TASK 1
Copy out the GIMMY terms excerpt word for word, from "14.2. In this" up to and including "and/or payment method.".
TASK 2
Write the next part of the GIMMY terms excerpt, picking up right after its final sentence.

EXCERPT TO READ

[Start of section]

14.2. In this context, GIMMY conducts internal checks based on data such as name, phone number, delivery address, email address and/or payment method.

14.3. GIMMY also reserves the right, without prior notice, to cancel previously issued Benefit Codes or refuse future participation in the event of motivated suspicion of misuse or repeated unlawful behavior.

15. INTELLECTUAL PROPERTY RIGHTS 

15.1. All intellectual property rights (including but not limited to copyrights, database rights, trademark rights, design rights, patent rights and know-how) relating to the Website, the Products, the developed concept, the name ‘GIMMY’, GIMMY’s logos, texts, images, videos, software, formulas, recipes, packaging forms and all other content or materials provided or used by GIMMY in the context of its activities are exclusively owned by GIMMY or its licensors.

15.2. If and to the extent the Customer publishes or communicates content (such as feedback, reviews, photos or other contributions) via the Website or other channels regarding this Agreement and/or the Products, the Customer grants GIMMY a free, worldwide, transferable, sublicensable, exclusive license to use, reproduce, distribute, adapt, publish and disclose that content in the context of GIMMY’s business activities, both online and offline, without further consent or compensation.

16. PRIVACY

16.1. GIMMY processes personal data in accordance with its privacy statement, available on the Website. Questions or requests may be directed to info@gimmy.be. When placing an order or Offer, GIMMY may use the provided email address for marketing similar products. Unsubscribing is possible via the link in the email, on the Website or via customer service.

17. MISCELLANEOUS

17.1. If any provision of these General Terms and Conditions is declared wholly or partly invalid or void, the remaining provisions remain fully in force. The affected provision will be replaced by a valid provision that best approximates the intent and purpose of the original provision.

[End of section]

RECORDS SUPPLIED

[Start of section]

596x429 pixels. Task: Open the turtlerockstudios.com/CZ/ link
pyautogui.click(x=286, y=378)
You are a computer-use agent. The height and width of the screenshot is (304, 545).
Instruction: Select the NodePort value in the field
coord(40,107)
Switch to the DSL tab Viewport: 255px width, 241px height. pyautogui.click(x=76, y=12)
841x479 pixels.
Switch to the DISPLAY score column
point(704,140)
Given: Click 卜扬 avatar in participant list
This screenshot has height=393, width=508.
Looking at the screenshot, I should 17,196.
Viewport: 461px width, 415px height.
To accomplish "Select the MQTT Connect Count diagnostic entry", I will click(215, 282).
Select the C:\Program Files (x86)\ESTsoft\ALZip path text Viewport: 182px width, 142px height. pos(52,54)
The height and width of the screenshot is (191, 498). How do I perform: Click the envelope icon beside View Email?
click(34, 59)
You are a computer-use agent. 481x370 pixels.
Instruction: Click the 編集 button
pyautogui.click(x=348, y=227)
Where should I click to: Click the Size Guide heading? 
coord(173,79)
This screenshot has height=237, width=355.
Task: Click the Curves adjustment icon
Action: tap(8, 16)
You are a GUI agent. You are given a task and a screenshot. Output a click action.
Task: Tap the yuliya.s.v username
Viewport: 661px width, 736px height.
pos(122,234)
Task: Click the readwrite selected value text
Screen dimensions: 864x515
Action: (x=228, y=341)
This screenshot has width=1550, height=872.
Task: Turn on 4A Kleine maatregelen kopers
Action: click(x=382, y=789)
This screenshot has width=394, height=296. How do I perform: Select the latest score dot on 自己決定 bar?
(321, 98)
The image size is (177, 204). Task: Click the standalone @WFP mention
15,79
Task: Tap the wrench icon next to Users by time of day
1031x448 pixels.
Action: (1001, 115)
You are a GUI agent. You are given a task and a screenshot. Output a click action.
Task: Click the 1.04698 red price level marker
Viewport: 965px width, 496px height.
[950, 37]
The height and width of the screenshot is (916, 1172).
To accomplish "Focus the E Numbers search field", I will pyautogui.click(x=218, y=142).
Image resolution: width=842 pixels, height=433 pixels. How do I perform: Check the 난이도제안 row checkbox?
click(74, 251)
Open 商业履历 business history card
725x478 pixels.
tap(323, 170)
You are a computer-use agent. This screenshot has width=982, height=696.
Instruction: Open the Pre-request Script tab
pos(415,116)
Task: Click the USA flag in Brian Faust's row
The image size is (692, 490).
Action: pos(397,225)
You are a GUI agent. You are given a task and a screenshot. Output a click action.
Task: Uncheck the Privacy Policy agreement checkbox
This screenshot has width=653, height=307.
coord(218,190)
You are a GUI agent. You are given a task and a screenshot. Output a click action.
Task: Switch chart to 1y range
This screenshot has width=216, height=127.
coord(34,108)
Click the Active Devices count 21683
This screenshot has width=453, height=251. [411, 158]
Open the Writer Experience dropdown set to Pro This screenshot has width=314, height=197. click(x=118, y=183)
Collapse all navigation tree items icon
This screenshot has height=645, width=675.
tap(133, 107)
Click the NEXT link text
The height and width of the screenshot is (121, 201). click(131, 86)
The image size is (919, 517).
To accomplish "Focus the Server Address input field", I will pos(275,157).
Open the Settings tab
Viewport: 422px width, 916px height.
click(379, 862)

[End of section]

FINAL ANSWER 1
14.2. In this context, GIMMY conducts internal checks based on data such as name, phone number, delivery address, email address and/or payment method.

FINAL ANSWER 2
17.2. In situations not expressly regulated by these General Terms and Conditions, the Parties shall act in the spirit of these General Terms and Conditions. Any ambiguities in the interpretation or content of one or more provisions shall be interpreted in light of the intent of those provisions and the spirit of these General Terms and Conditions as a whole.

17.3. GIMMY is entitled to assign its rights and obligations under the Agreement, in whole or in part, to a third party, for example in the event of a merger, acquisition or transfer of activities. In that case, the Customer will be appropriately informed. The Customer may not assign their rights or obligations under the Agreement without GIMMY’s prior written consent, unless permitted by law.

17.4. Unless otherwise provided, notices from GIMMY to the Customer are validly given via the email or postal address provided by the Customer. Notices from the Customer to GIMMY must be made using the contact details stated on the Website.

17.5. These General Terms and Conditions, together with the other parts of the Agreement and the information on the Website expressly referenced by GIMMY, constitute the entire agreement between the Parties regarding its subject matter and replace all prior written and oral agreements, proposals, communications or statements concerning the same subject.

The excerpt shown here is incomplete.